### YOUR ASSIGNMENT
Reproduce each record verbatim, images excluded.

### DATA SHOWN
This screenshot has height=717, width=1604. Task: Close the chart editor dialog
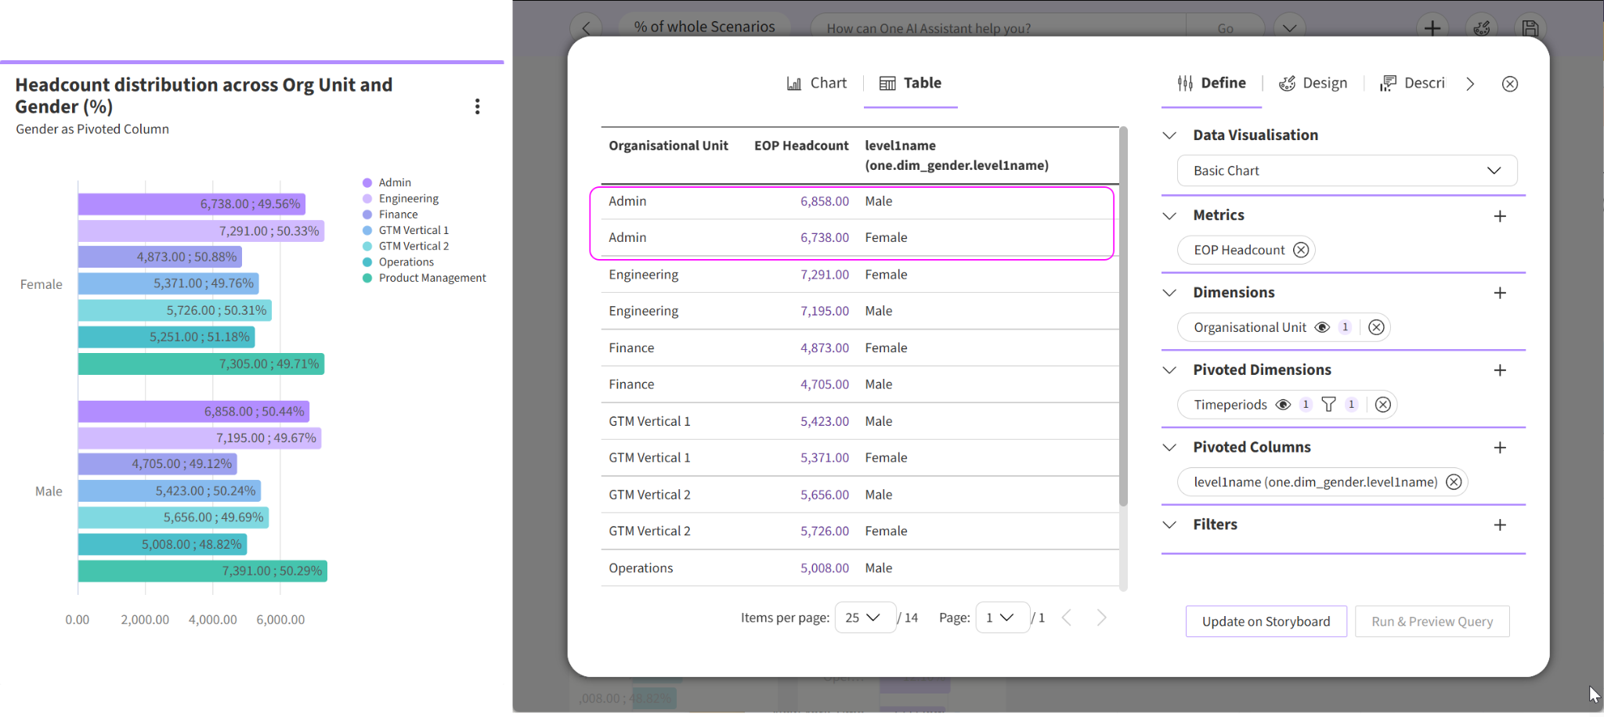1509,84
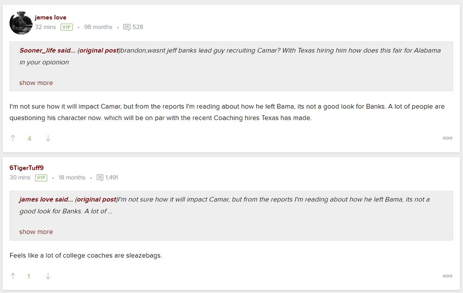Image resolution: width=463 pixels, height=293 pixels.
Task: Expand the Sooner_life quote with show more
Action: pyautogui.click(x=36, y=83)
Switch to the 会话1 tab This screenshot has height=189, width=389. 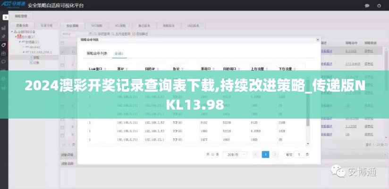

### TASK SOLUTION
This screenshot has height=717, width=1604. Task: Close the chart editor dialog
1509,84
Image resolution: width=463 pixels, height=293 pixels.
Task: Expand the Sooner_life quote with show more
Action: pyautogui.click(x=36, y=83)
Switch to the 会话1 tab This screenshot has height=189, width=389. 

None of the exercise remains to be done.